**Work instructions**
a. In the text on climate history recorded in sea-floor sediments, why has the need to say exactly how and why climate changes become so pressing today? Answer in one to three sentences.
b. Carry on the text on climate history recorded in sea-floor sediments, starting after its final sentence.

**Text segment**
____________

Melting is your destiny

Cambridge Earth Scientists are contributing to our understanding of the climate system by studying the history of climate change recorded in sediments deposited on the sea floor.

Studies like those described here are helping to achieve this, by revealing the feedbacks, thresholds and characteristic timescales for climate adjustment, across a wide range of climatic contexts.

The Earth’s climate has always changed and no doubt always will. However, this alone does not tell us very much about the climate system: we need to be able to say exactly how and why climate can change. Today this requirement has been brought to the fore by the prospect of human-induced global climate change resulting largely from greenhouse gas emissions that arise from our massive and growing appetite for fossil fuels. Thousands of scientists are now striving to predict how a sharp rise in greenhouse gas concentrations will affect the entire climate system, including the ecosystems and societies that it supports. But how can we be sure about our theories of climate change, let alone our theories of ecosystem or market response? Just how important are greenhouse gases in controlling global climate? And what are the timescales and thresholds of climate adjustment? These are just some of the urgent questions that have been raised by the prospect of anthropogenic climate change.

To help answer such questions we can look to the past, at how the Earth’s climate evolved prior to the relative stability that human society has so far enjoyed. Researchers in the Department of Earth Sciences are taking up this challenge, using marine sediments as their lens into the past, and as a guide to the future.

Palaeoclimatology

The study of past climate change – palaeoclimatology – aims to reconstruct what has happened in the past, in the oceans, on the land, in the atmosphere and in ecosystems, and to infer how the global climate system works ‘as a whole’. In the last 20 years of palaeoclimate research, three major questions have emerged that are particularly relevant to modern climate change. First, how did changes in solar radiation (insolation) and atmospheric carbon dioxide (CO2) conspire to trigger massive global climate upheavals such as the glacial–interglacial (‘ice-age’) climate cycles? Second, what regulates atmospheric CO2 concentrations under changing climatic conditions, and what roles can we ascribe to marine biological productivity or ocean circulation changes in particular? And third, how abruptly can regional climate change and with what repercussions for the rest of the world?

____________

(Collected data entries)
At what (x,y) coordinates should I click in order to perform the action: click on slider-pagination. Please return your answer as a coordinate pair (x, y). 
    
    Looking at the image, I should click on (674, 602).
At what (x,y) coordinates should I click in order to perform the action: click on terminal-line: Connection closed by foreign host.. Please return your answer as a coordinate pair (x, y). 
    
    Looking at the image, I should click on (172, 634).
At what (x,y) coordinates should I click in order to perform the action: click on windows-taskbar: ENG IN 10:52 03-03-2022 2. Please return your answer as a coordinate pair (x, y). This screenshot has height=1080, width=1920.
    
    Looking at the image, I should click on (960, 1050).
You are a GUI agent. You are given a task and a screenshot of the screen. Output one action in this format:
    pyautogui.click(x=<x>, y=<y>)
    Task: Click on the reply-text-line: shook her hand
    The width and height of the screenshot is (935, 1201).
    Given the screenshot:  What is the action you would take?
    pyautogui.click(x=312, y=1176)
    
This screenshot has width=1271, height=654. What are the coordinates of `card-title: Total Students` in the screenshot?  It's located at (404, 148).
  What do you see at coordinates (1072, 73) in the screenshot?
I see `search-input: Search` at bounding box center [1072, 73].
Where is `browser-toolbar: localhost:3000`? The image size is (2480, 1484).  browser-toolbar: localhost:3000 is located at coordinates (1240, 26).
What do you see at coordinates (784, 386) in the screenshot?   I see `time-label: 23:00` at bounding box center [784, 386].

____________

**Answers to this exercise**
a. The prospect of human-induced global climate change has brought this need to the fore. That change would result largely from greenhouse gas emissions, which arise from our massive and growing appetite for fossil fuels.

b.
All of these questions are interconnected of course, although each bears on a different aspect of the climate system’s ability to pace and amplify climate perturbations through sensitive ‘feedback’ processes.

Past climate by proxy

A central aspect of palaeoclimate reconstructions is the ‘proxy’ character of our observations. Because scientists cannot measure past ocean temperatures directly, they must measure the impacts of past temperature changes instead, usually based on temperature-sensitive organisms or temperature-sensitive chemical constituents in their shells or skeletons.

As a palaeoceanographer, Dr Luke Skinner specifically makes use of marine sediments as a window into the past. Among the many advantages of using marine sediments are that they can be obtained from nearly two thirds of the Earth’s surface, they generally provide unbroken and often very high-resolution records of past conditions, and they contain a diversity of constituents that can be analysed, from tiny fossil shells to grains of sand dropped by passing icebergs.

To reconstruct past climate change, Dr Skinner collects and studies the fossil calcite shells of foraminifera – single-celled blobs of protoplasm – that have accumulated on the sea floor. Using the shells of these tiny creatures, Dr Skinner has been able to generate detailed records of temperature change, both at the sea surface and in the ocean interior. In combination with ice-rafted debris and oxygen- and carbon-isotope records, these reconstructions have helped to demonstrate that the North Atlantic region experienced very intense and abrupt climate swings in the past, involving massive glacier surges as well as drastic changes in the deep ocean circulation system and the Gulf Stream. It has also been possible to show that these same changes in the Atlantic Ocean’s circulation were accompanied by a ‘see-saw’ in temperatures across the hemispheres, with heat pooling in the South to the extent that it was not efficiently delivered to the North. Based on records such as these it is now clear that global change can be heterogeneous and can occur too suddenly to be presaged by obvious warnings.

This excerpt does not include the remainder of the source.